I know that this day is a marketing dream - so many cards and gifts purchased for Mom's, Grandma's, Sister's and wives. But it is a day I always look forward to - My husband and children take very good care of me on my special day - My Mother's Day this year was rushed - we celebrated early because I was in Nicaragua for the actual day - and albeit, it was wonderful to hang out with my family and receive cards and lots of love....it wasn't the same. I feel the day more today because it is celebrated here and it has made me very homesick. Where is my husband and my first born???
This is my first Mother's Day without my Grandma and I miss her so much. She had a chance to meet our Martita and even though she thought she was a boy at first (don't judge her - she was 92!!!) she warmed up to our girl and had a twinkle in her eye when she watched her. I think my Grandma is laughing at all my experiences now and thinking I'm a little on the crazy side - I think she always thought that about me!! I also think she was right!!
I had my first Mother's Day with Martita - which is so awesome. I think about her future - I know she will grow up with love and support of her family but now she has so many opportunities. She can truly be whatever she chooses to be.... I wonder if she will like Math - be a Daddy's girl - go to college. Will she come back to Nicaragua and have an impact on her country? Will she move far away from me - as I did to my own Mother? O.K. I'm already trying to make her feel guilty and she doesn't even speak English yet!!!
Most of all I wonder how can I give her what she needs to feel totally loved and a part of our family. Lucie has said a couple of times that she wishes she was adopted.

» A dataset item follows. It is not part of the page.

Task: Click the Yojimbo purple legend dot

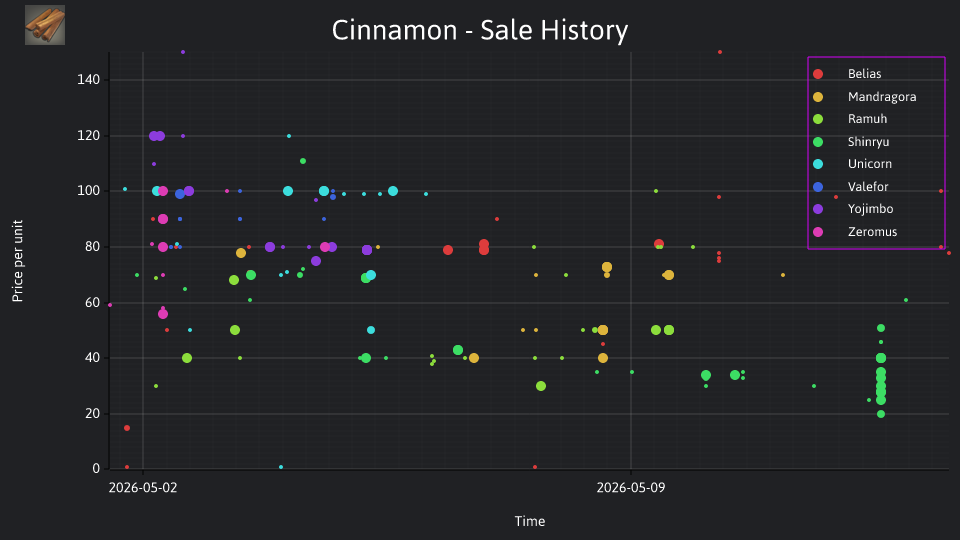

She sees the love these families have for these children and she wants some of it!! But it won't always be this easy - Martita will have struggles and challenges and I pray that both Tim, the girls and I can give her what she needs to become the woman God intended for her to be.
I guess these are the thoughts all Mom's have about their children - I have such a beautiful family and am so blessed - Feliz Dia de Madres' all my dear loved ones - I hope your day was as special as was mine!!!